#### TASK MATERIAL:
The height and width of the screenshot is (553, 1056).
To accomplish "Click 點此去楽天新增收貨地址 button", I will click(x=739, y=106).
--
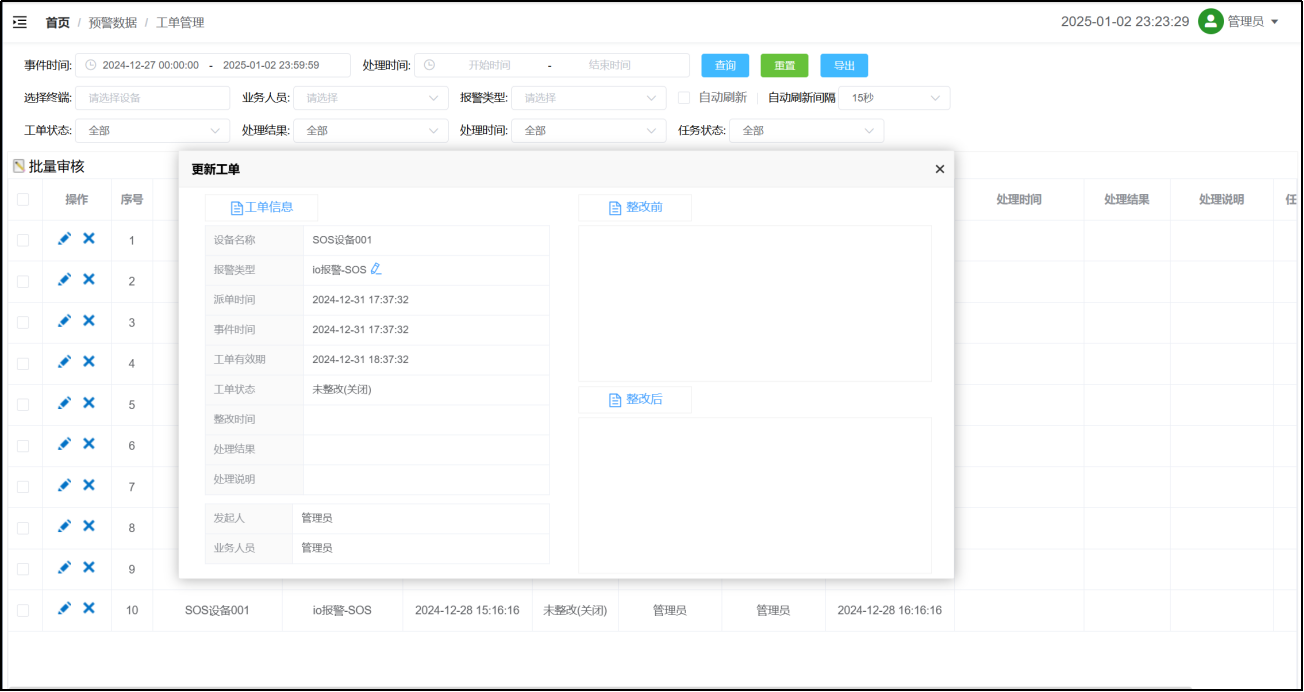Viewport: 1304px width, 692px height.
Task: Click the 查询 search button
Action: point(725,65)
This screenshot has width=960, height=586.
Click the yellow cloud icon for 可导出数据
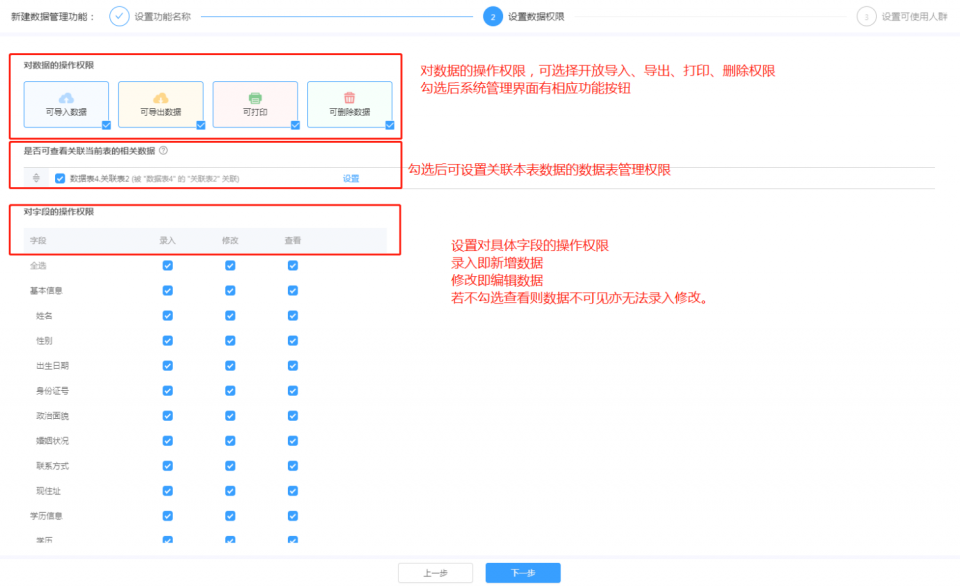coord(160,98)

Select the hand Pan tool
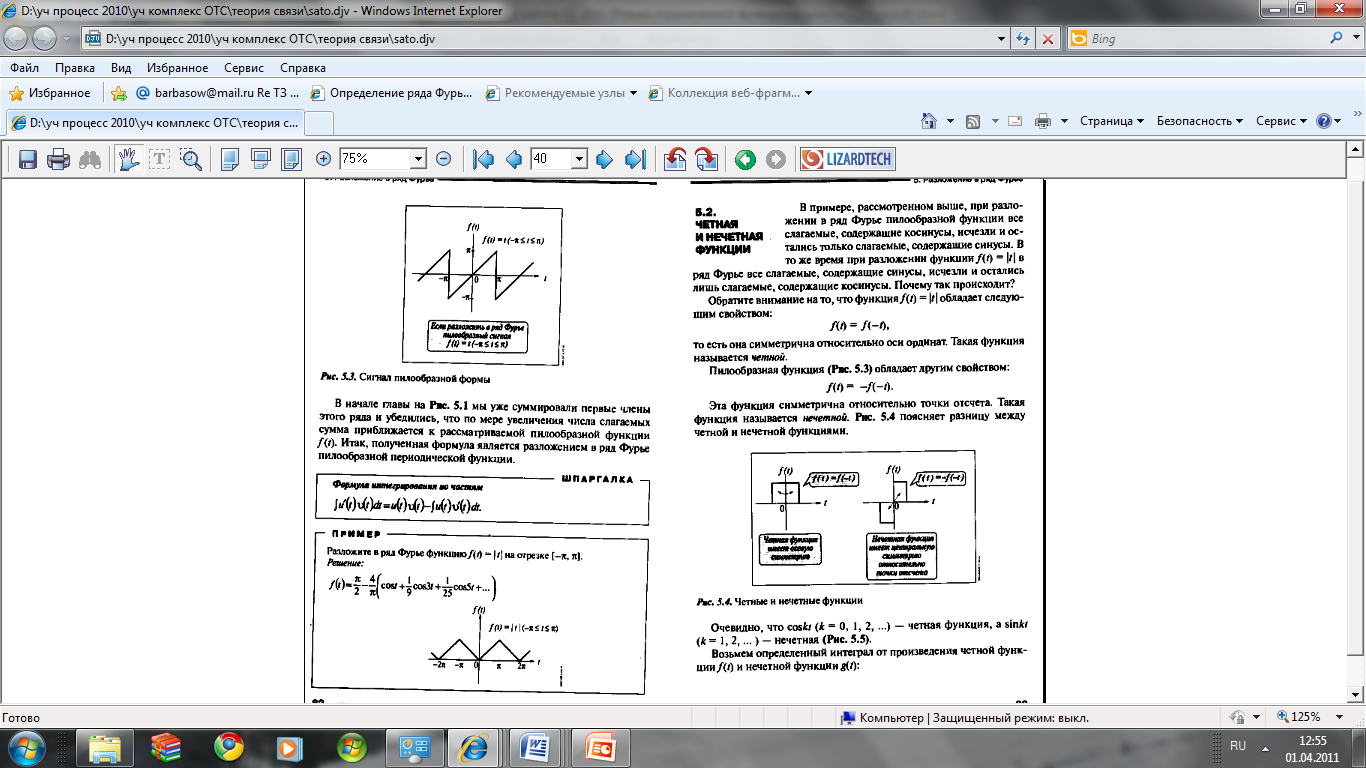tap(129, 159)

#### WORK ORDER:
Where in the records does the word "screenshot" appear? Copy each line that holds it.

#### SOLUTION TO THIS TASK:
The height and width of the screenshot is (553, 1056).
This screenshot has width=960, height=586.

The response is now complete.